Chapitre 23
J'observe Zinaida faire les cent pas depuis dix bonnes minutes. Nous nous sommes isolées dans ma chambre suite à notre discussion avec Aby, laissant notre hôtesse cuver son vin – ou quelque soit l'alcool qu'elle a ingéré de façon si enthousiaste – dans son coin. J'avais besoin de bouder après les révélations de la dakaroise, et la blondinette, elle, avait visiblement besoin de tourner... en rond... continuellement.

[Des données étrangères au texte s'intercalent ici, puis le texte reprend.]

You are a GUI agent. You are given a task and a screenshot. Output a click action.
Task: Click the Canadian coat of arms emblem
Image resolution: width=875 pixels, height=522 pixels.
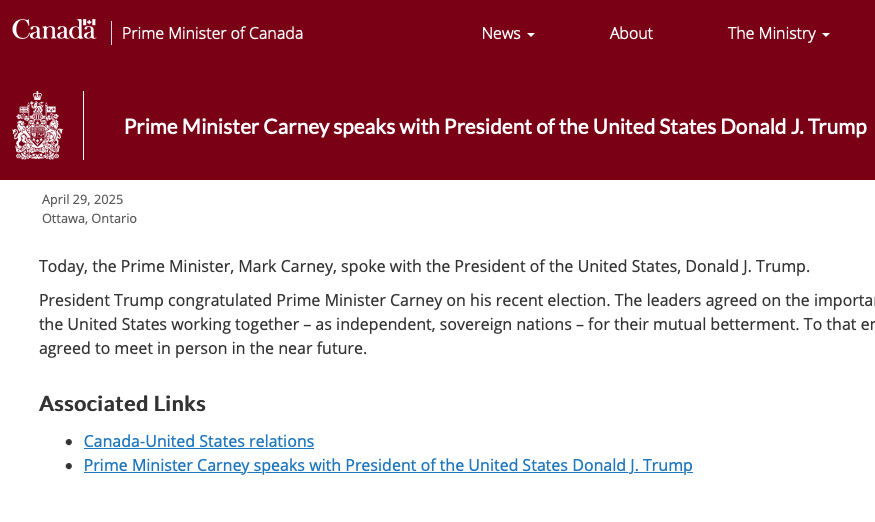[37, 125]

J'ai d'abord cru qu'elle s'était lancée dans un jeu de mime en la voyant entamer sa marche en cercle avec beaucoup d'entrain, mais puisqu'elle n'a réagi à aucune des propositions que je lui ai faites à la volée, j'imagine que ce n'est pas ça.
Ou alors, je n'ai pas encore trouvé la bonne réponse ?
Elle s'agrippe les cheveux de chaque côté de la tête, les faisant remonter comme des couettes autour de son visage poupin.
— Fifi brin d'acier ? proposé-je. Oh, non ! J'ai mieux ! Couette-couette des Razmoket ?
Zinaida cesse enfin ses allées et venues et se poste devant moi, sourcils froncés. Elle est sans doute trop jeune pour avoir la référence, mais elle pourrait définitivement camper le rôle de la redoutable Angelica Cornichon si elle le souhaitait.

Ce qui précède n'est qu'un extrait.